Melbourne: Under-fire captain Ricky Ponting on Friday said defending champion Australia's premature exit from the World Cup has left his fate in the hands of the selectors but warned that a "clear-the-decks policy" could be fraught with danger.
Even as the clamour for his ouster grew at home following Australia's five-wicket defeat against India, Ponting made it clear that he had no plans to quit but conceded that it was the job of the selection panel to take a call on his future.
"It is my intention to keep playing cricket; I might not be the best judge of what my contribution to Australian cricket is. There are a panel of selectors who have that job and I am happy to accept their judgement", Ponting wrote in his column for The Australian.
"Cricket Australia has initiated the much talked-about review of the elite team's performance and I am looking forward to sharing my views with the review panel in due course. I know that the review will also look closely at my leadership and roles within the team and I accept there will be constructive feedback coming out of that process", he wrote.
Ponting said it was necessary to examine Australia's performance and plan for the future but cautioned that wholesale changes in the team could have an adverse effect.

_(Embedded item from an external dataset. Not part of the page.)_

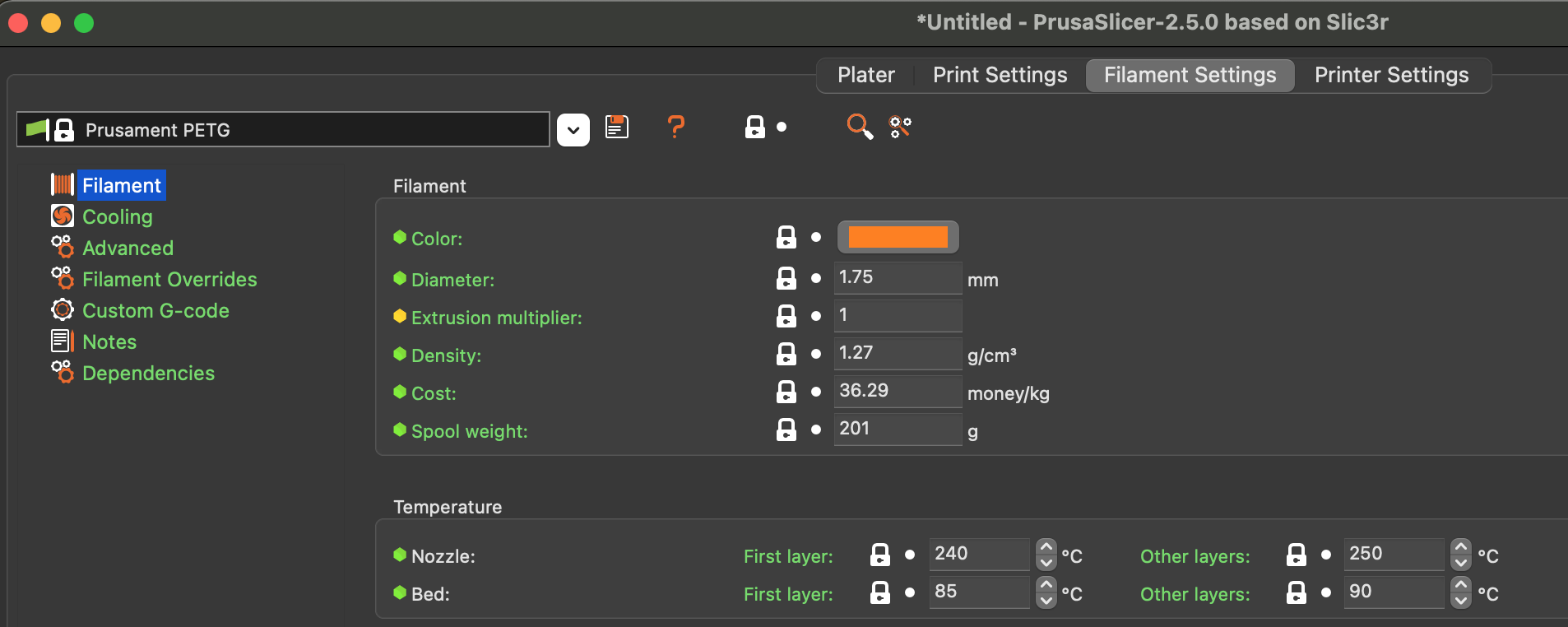Screen dimensions: 1568x627
Task: Click the orange filament color swatch
Action: [898, 237]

"It is fair to say that we need to examine our performances in depth and begin to plan for the future. The next World Cup is four years away; there is a need to prepare ourselves for that but there is also a lot of international one-day cricket to be played between now and then.
"A clear-the-decks policy is fraught with danger. Young players need to be nurtured and the best way for that to be done is with senior guys around them", he explained.

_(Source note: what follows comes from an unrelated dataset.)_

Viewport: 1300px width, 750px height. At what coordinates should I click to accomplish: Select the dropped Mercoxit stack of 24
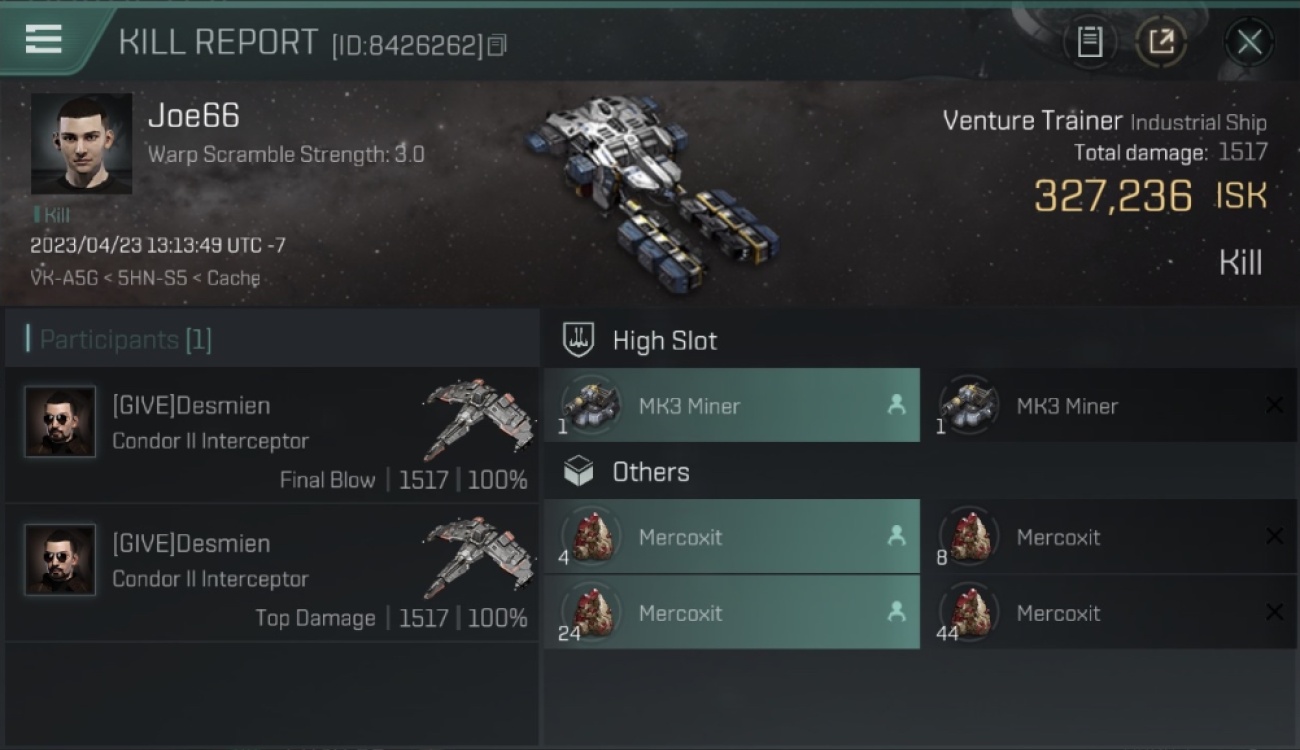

Ponting cited the example of paceman Brett Lee to emphasise his point on experience.
"If you want to know what experience brings in crucial times, look at the performance of Brett Lee. Binga was magnificent. People should not underestimate how hard it was for him to get himself right. He missed a lot of cricket and suffered a number of injury setbacks but he is the ultimate professional," he said.
Ponting said his focus would now be on what is best for Australian cricket and it was important for everyone to rally together.

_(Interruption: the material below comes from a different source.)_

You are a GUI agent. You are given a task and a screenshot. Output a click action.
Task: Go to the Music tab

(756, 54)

"There will be casualties and change come out of this review but I am also confident it will highlight a number of programs, structures and people that remain the best or very close to the best in the world", he said.
"It's safe to say that Thursday was my last World Cup innings. It's been a long and rewarding journey to be part of so many great campaigns resulting in three World Cup-winning teams", Ponting said.
"Right throughout my career, I've tried to put the team ahead of myself in the way that I have performed as a player and as a leader. And, that is why there's a lot to think about on the flight home today from India to Australia', he said.
Ponting said it was satisfying to get a century in such an important match but he would have preferred to win the match instead.
"It was satisfying to get a century in an important match, but I would have traded every run for a win.
"In some ways, we performed to expectations in this World Cup. People did not expect us to win and we didn't. I believed we could if things went our way but for it to happen, every one of us had to be on top of our game" he added.